(Image via ihv.org)
Staff Writer: Maya Arruda
Heart disease is notorious in America, being one of the most common causes of death. Lifestyle, unfortunate genetics, and plain bad luck can triple whammy a person into a heart attack.
Many people know someone with heart problems, friends and relatives alike.
Unfortunately, severe heart damage can mean that the only method of recourse for survival is a heart transplant. Patients likely to get a heart attack are put on the transplant list preferentially based on lifestyle, age, and other factors.
However, there aren’t necessarily enough hearts to transplant for everyone who needs one, hence the transplant list. Human hearts don’t exactly grow on trees, and they aren’t like kidneys; everyone only has one heart, and they tend to all be using it.
Consequently, instead of allotransplants (human-to-human transplants), xenotransplants (animal-to-human transplants) look like a more feasible option to save more human lives.
Hearts of similar sizes to humans are used like pigs or primates because they are relatively compatible with human physiology. However, heart xenotransplants are still in the research phase and are not readily available.
And perhaps for good reason.
A patient with terminal heart failure from Maryland, Lawrence Faucette, died at age 58 due to complications with a heart xenotransplant six weeks after the surgery. He underwent an experimental pig xenotransplant on September 20th, 2023, after being deemed ineligible for an allotransplant.
He passed away on October 30th.
Faucette leaves behind his wife, Ann, and his two sons.
He was a Navy veteran and scientist who was much beloved by the people in his life. A complete memorial from his doctors and wife can be found here.
“He knew his time with us was short, and this was his last chance to do for others. He never imagined he would survive as long as he did, or provide as much data to the xenotransplant program. He was a man who was always thinking of others, especially myself and his two sons,” Ann Faucette stated after her husband’s passing.
Faucette was the second-ever person to undergo this xenotransplant procedure. The first, David Bennett Sr., also died over a month after the initial surgery. There were traces of a pig virus in Bennett’s transplanted heart, which may have caused a fatal infection.
Under normal conditions, the immune system should have dealt with the virus; however, transplant recipients are almost always placed on immunosuppressive drugs to prevent transplant rejection (exceptions are for autografts, which come from another part of the patient’s body, or for isografts, where the donor is an identical twin). Xenotransplants absolutely require immunosuppressants to prevent rejection.
But why? Well, it all comes down to a protein called MHC (Major Histocompatibility Complex), also known as HLA (Human Leukocyte Antigen), depending on the paper. This protein designates things as self or nonself (I.e., an invader or threat) so that the immune system attacks the nonself but not the self.
MHC is essential for transplant compatibility among allotransplants. There is a wide variety of MHCs in the human species. More compatible MHCs mean a lower chance of transplant rejection, which means a better outcome for the patient. However, it is challenging to have perfect MHC compatibility between non-related individuals (even within a family is a bit iffy, except in the case of identical twins).

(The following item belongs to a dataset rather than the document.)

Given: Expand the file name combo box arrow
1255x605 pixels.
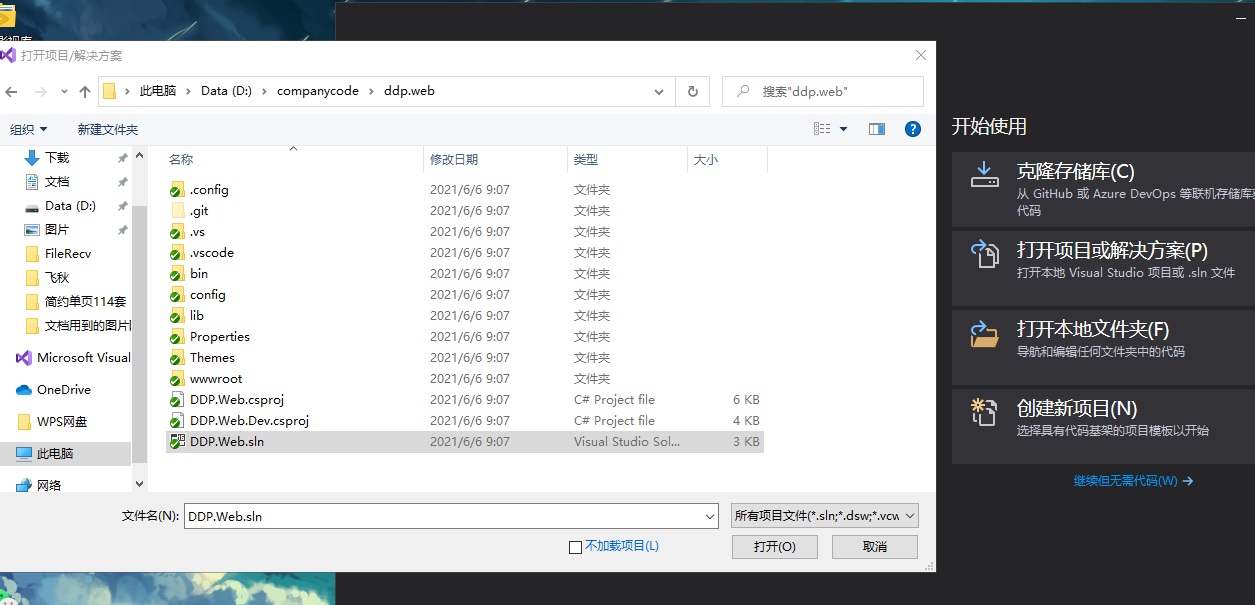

Understandably, humans and animals have different-looking MHC, so human immune cells typically recognize animal cells (or animal organs) as “nonself” and attack them. However, an overly strict immunosuppressant regimen would be too damaging to the patient, so instead of dying of heart failure, they’d instead die of common pneumonia or some other infection.
In an attempt to mitigate some of the need for immunosuppressants, the pig hearts for these xenotransplant experiments have been genetically modified to be less egregious to the human immune system. The researchers behind the experiment have removed some identifying antigens (not MHC, but molecules that evoke an immune response by human cells) and the pig SLA (Swine Leukocyte Antigen, the MHC for pigs). The researchers have also added human proteins to the pig hearts to entice the human immune system to view the pig heart as “self.”
For those interested in the scientific details, the paper about Bennett’s xenotransplant can be found here.
While both Bennett and Faucette have passed, heart xenotransplantation remains a promising research field for human medicine. Both patients of this procedure did not experience rejection until after a month, which is an encouraging sign that the patients avoided hyperacute and some forms of acute transplantation rejection.
With further research and development, xenotransplants could help the millions of Americans on the heart transplant list. Bennett and Faucette will help save lives.